The next morning the case of Bridge Sr. for shooting a little girl at the Indian camp was called.  The prisoner entered with the sheriff.  A jury was impaneled.  The proof was positive.  The case was argued as in the case of Sawyer; the jury was charged and after a few minutes' of absence, returned a verdict of guilty of murder in the first degree.

The only remaining case, the one of the young Bridge for the shooting of the other Indian boy at the camp, came on next.

The trial was more brief, but the result was the same - verdict of murder in the first degree, but with a recommendation to the Governor for a pardon in consequence of his youth, in which the Court and bar joined.  The trials closed, motions for new trials overruled and court adjourned until the next day.  The next morning the prisoners were brought into court and the sentence of death was pronounced.  The time for the execution was fixed for a distant day, but it soon rolled around.  The gallows were erected on the north bank of Fall Creek,just above the falls.  When the hour for the execution had arrived, thousands surrounded the gallows.  A Seneca chief, with his warriors, was posted near the brow of the hill.  Sawyer and Bridge Sr. ascended the scaffold together, and were executed in quick succession, and died without a struggle.  The vast audience was in tears.  The exclamation of the Senecas was interpreted, "We are satisfied."  An hour expired, the bodies were taken down and laid in their coffins, when there was seen ascending the scaffold Bridge Jr. the last of the convicts. His step was feeble, requiring the aid of the sheriff; the rope was adjusted.  He threw his eyes around upon the audience and then down upon the coffins, where lay, exposed bodies of his father and his uncle.  From that moment his wild gaze too clearly showed that the scene had been too much for his youthful mind.  Reason and partially left her throne and he stood wildly looking at the crowd, apparently unconscious of his position.   The last minute had come, when James B. Kay, Governor of the State, announced to the immense assemblage that the convict was pardoned.  Perhaps never before did an audience more heartily respond, while there was a universal regret that the executive mercy had been deferred to the last moment.  Thus ended the first trials in the United States where convictions for murder were had and followed by the executions of white men for killing Indians.
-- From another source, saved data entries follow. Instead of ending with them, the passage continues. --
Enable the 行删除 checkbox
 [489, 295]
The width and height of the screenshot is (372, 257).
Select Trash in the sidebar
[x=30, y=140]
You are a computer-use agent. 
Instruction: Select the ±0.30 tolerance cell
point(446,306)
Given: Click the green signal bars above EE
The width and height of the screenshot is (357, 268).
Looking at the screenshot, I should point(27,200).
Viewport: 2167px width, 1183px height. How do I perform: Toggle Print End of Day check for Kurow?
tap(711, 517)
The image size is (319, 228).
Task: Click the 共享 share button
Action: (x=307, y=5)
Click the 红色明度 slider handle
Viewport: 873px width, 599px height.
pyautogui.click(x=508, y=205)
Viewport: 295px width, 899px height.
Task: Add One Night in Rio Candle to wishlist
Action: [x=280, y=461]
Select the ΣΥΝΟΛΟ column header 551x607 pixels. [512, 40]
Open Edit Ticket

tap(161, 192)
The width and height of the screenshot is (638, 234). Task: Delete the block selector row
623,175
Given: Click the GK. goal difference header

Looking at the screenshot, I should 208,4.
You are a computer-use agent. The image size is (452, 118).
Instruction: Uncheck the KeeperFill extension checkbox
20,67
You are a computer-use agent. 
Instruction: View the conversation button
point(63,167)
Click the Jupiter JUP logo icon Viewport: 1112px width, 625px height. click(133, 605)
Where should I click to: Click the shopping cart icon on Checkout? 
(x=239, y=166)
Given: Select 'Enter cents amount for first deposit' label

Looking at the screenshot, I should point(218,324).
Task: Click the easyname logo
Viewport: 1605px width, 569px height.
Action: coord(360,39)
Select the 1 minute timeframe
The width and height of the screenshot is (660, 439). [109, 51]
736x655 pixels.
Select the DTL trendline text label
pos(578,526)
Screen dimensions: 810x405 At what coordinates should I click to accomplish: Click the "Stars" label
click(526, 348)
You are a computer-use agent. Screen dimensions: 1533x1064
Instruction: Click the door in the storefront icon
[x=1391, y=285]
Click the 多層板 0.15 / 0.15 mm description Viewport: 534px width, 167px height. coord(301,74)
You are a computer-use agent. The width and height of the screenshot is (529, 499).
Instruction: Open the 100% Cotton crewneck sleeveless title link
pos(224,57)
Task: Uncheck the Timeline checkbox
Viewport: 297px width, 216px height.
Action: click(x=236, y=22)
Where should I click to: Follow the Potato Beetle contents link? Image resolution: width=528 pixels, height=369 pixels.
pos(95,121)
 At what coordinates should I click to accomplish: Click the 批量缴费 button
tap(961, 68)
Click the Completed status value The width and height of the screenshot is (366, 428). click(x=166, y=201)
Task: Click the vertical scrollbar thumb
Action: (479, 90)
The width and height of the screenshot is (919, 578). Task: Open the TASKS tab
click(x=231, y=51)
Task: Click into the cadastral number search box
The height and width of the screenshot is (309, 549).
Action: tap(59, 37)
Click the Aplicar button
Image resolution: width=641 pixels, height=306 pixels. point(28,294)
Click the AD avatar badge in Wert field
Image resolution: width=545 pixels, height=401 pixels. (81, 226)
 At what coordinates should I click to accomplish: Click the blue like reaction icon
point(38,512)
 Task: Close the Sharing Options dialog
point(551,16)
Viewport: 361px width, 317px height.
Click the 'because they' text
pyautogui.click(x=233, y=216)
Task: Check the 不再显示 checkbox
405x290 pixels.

Bridge Sr. Bridge Jr. and Sawyer resided in Fall Creek Township, Hamilton County, Indiana.  Hudson lived in Hancock County, Indiana, very near Sawyer and Bridge Sr.  It was not known where Harper lived.  It was evident that the conspiracy to murder these Indians was formed in Hamilton County, Indiana and as three of the guilty parties resided therein, it is proper that the whole circumstance should be related in this work.  The main facts in connection with the murders and the trials of  the murderers, I have taken from the reports of the murders and trials written by O. H. Smith and published n his work entitled, "Early Indiana Trials and Sketches."  The other facts I learned from the old settlers.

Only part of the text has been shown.